Excerpt from the article South Africa’s Big Coronavirus Aid Effort Tainted by Corruption | For more information (in English), please consult the following link.
Contracts are being doled out to family members. Food parcels have gone missing. And funds meant for unemployment insurance are making their way into the pockets of political cronies.
South Africa, the continent’s economic powerhouse, responded to the coronavirus pandemic by announcing the largest relief effort in the country’s history. But the undertaking has been dogged by allegations of widespread corruption and mismanagement, undermining confidence in a government that had initially received international acclaim for its assertive response to the pandemic.
Charities and ordinary citizens say they have been left to fill in the gaps created by the government’s failures.
Despite its moves to control the pandemic, South Africa is now overwhelmed by more than 592,144 coronavirus cases, the fifth highest number of confirmed cases globally and the highest official caseload on the African continent.
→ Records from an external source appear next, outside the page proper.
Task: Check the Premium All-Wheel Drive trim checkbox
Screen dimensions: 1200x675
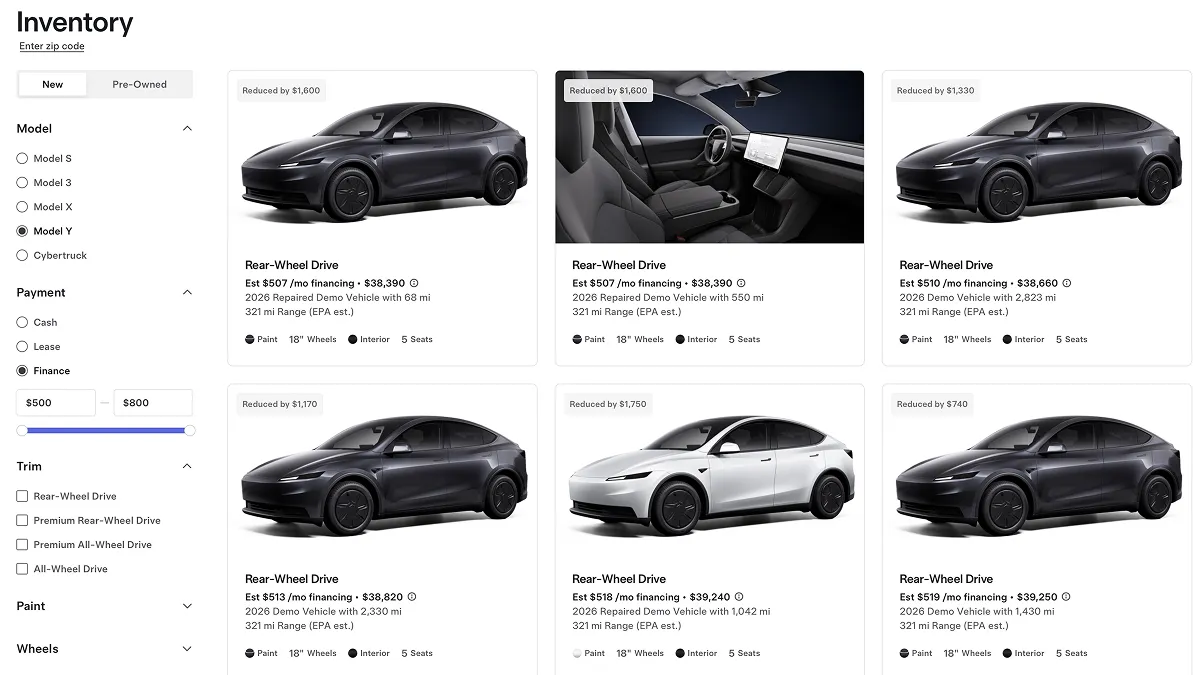Action: [21, 544]
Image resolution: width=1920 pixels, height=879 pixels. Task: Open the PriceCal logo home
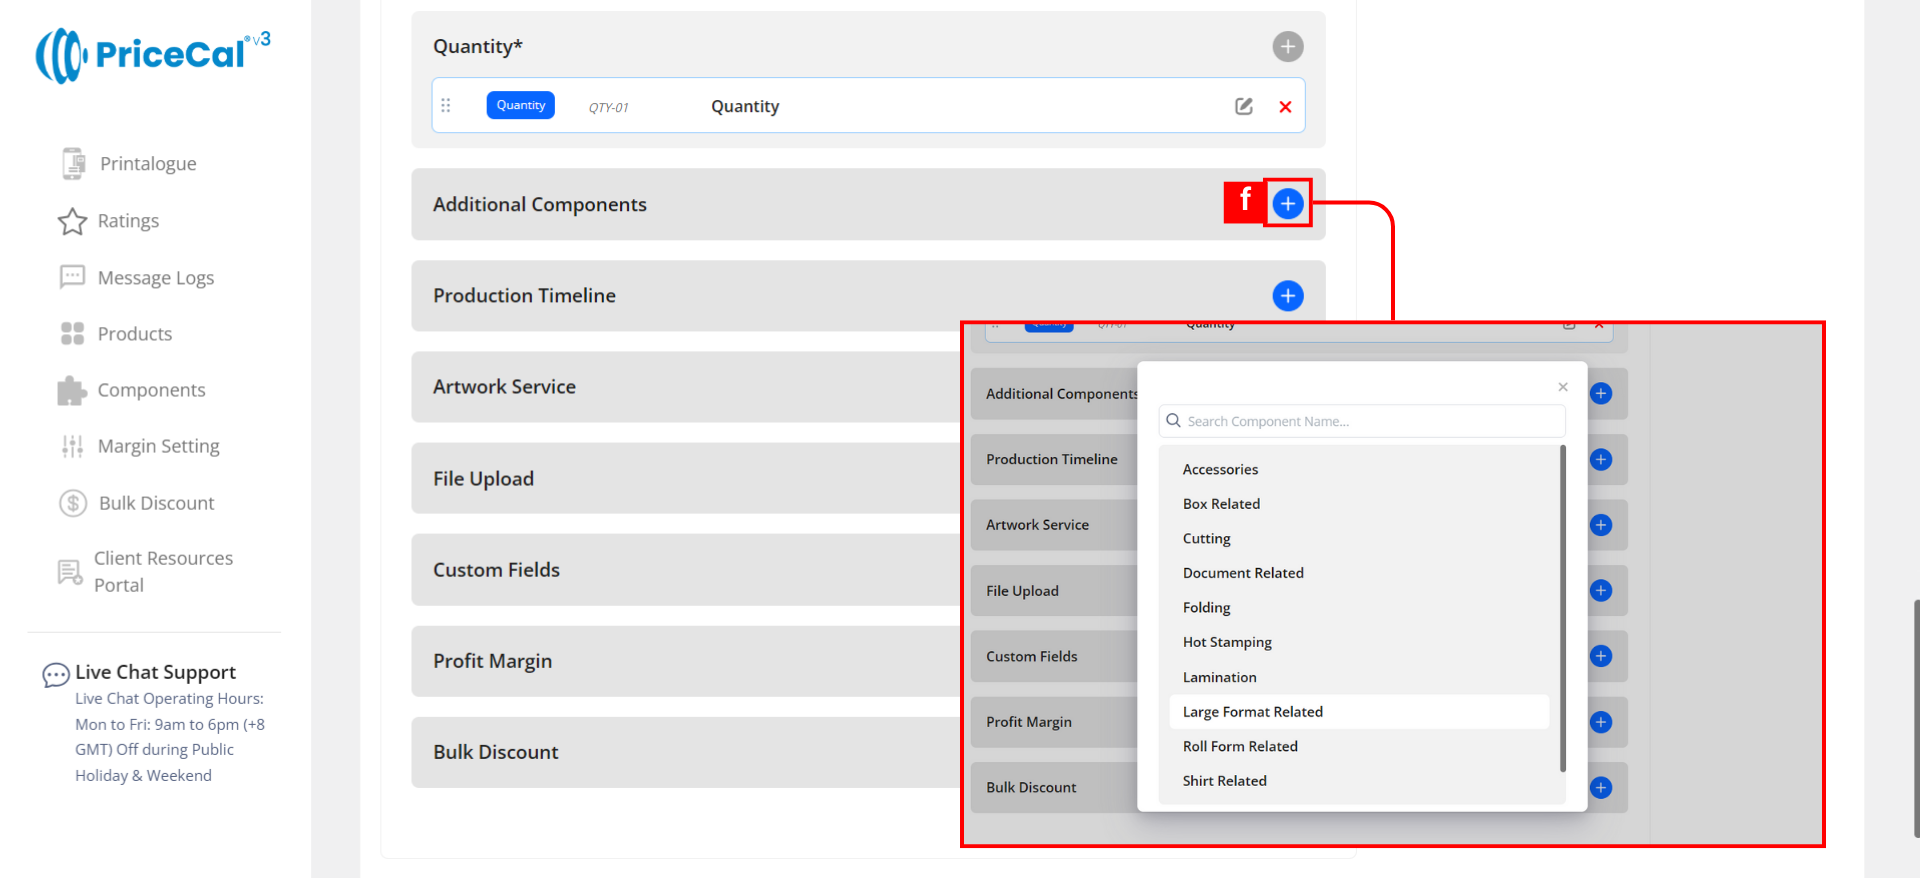[152, 54]
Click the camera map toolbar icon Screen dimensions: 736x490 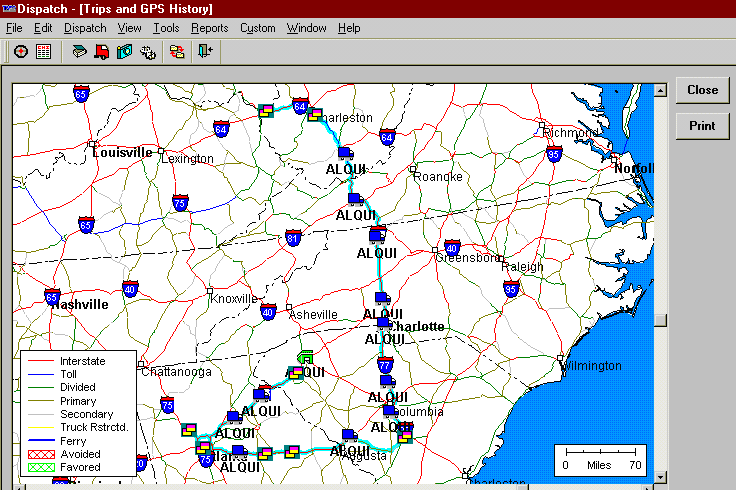[124, 51]
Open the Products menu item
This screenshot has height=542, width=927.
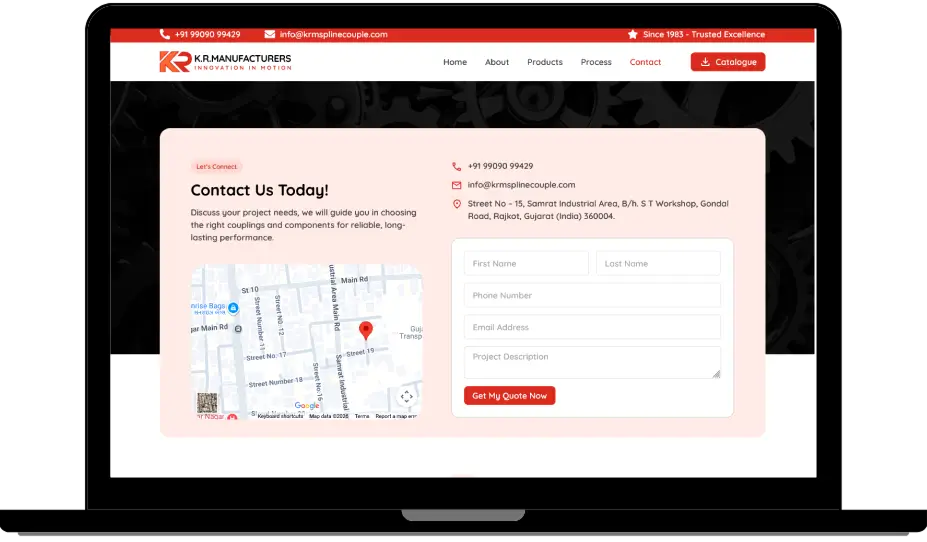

South Africa’s ruling African National Congress party initially won praise after it imposed one of the world’s strictest lockdowns in March, and announced a raft of social measures it said would mitigate the devastating economic fallout of the pandemic. A stimulus package of 500 billion rand ($30 billion) announced in April was meant to supplement an existing social safety net that already supported 11.3 million citizens with monthly assistance for food and other social services.
But that relief effort has instead become a source of embarrassment for President Cyril Ramaphosa, who was elected on a platform of stamping out corruption. Mr. Ramaphosa has been forced to shift from explaining lockdown measures to seeking to reassure the public that aid will be delivered, and that those aiming to profit from it — including members of his own party — would be punished.